I am confused how you say the third patch is broken, as by this point, the
ulog is mapped and I am setting the ulog at the end of the restore. During
the restore, you do not want to be touching the ulog at all (e.g.
IPROP_NULL) because the database being restored is "on the side". Once it is
promoted, one might argue the first thing should be to set it to
IPROP_SLAVE, then set the information, but that is not what was in the code
originally either.
The goal should be not to allow any ulog processing or locking during the
restore (which is to a temp db anyway), and then set the ulog state after
the restore.
I will play around with the master branch (what I supplied was based on the
1.11 branch and empirical testing, but the two branches have deviated enough
at this point).
Show quoted text
-----Original Message-----
From: Greg Hudson via RT [mailto:rt-comment@krbdev.mit.edu]
Sent: Wednesday, August 28, 2013 6:07 PM
To: basch@alum.mit.edu
Subject: [krbdev.mit.edu #7695] krb5-1.11.3/1.10.6 - full resync may fail
and still result in ulog being updated
Please send follow-ups by replying (without quoting) to a message you
receive from rt@krbdev.mit.edu, not by forwarding them to
krbdev@mit.edu. We've been scooping these follow-ups out of the krbdev
moderation queue and appending them to the ticket.

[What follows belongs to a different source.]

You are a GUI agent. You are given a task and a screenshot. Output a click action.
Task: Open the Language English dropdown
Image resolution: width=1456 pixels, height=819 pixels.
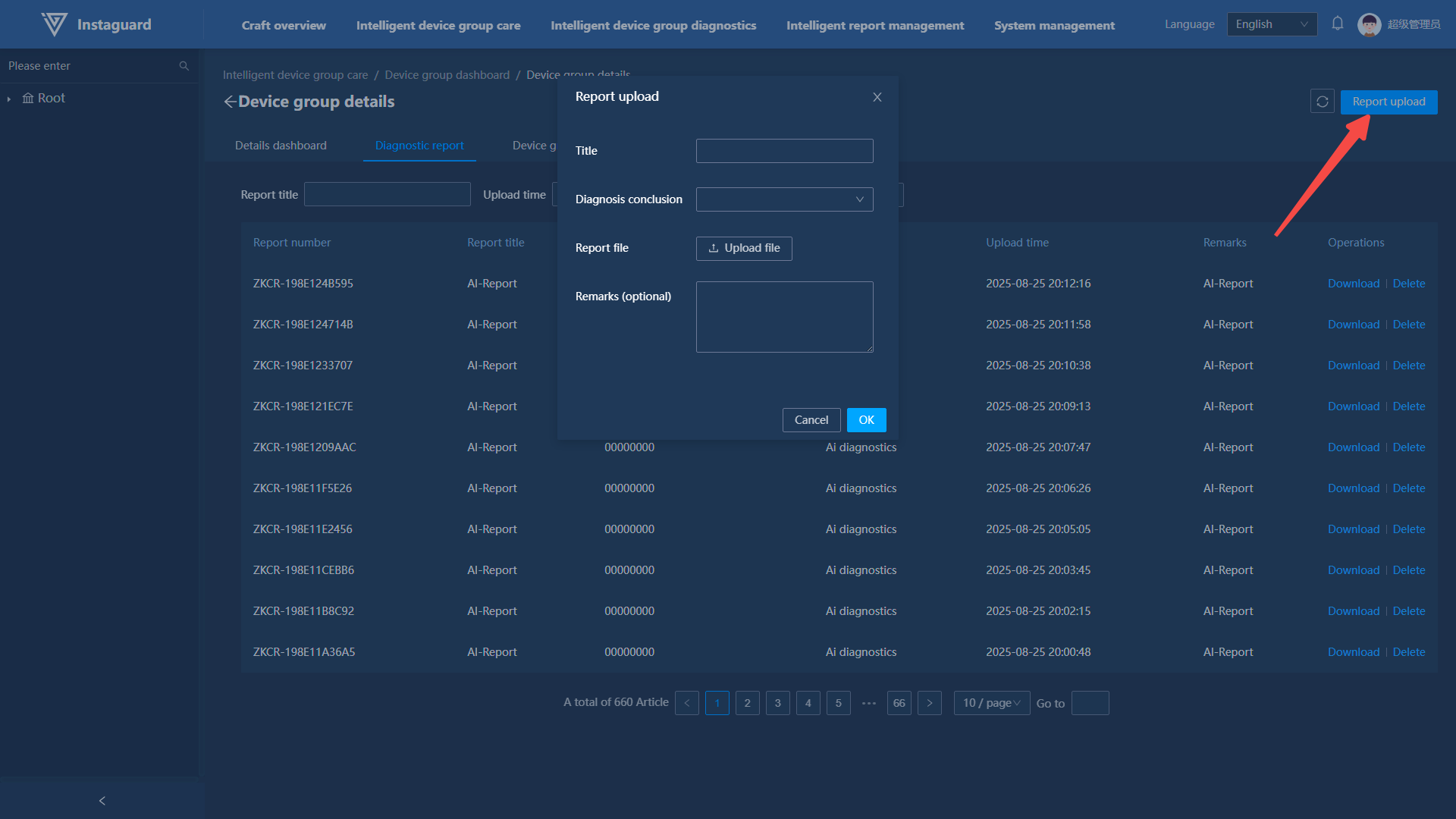1272,24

I believe the performance problem you noted was actually introduced by
your first patch. If you look at the code you moved in that patch,
you'll see that one of the things it does is set log_ctx->iproprole =
IPROP_NULL before restore_dump(). The other part of the third patch
should be unnecessary, because ulog_lock() does nothing if iproprole is
IPROP_NULL.
Your third patch also seems broken, in that setting log_ctx->iproprole =
IPROP_NULL before restore_dump() will prevent the ulog from being
updated afterwards. On master
(
https://github.com/krb5/krb5/commit/825fa2be6f119677a09acccb109ab976cfc601f8) I worked around this by setting iproprole to IPROP_SLAVE instead
of IPROP_NULL, but that only works because in master, kdb5.c only calls
ulog_lock() if iproprole is IPROP_MASTER.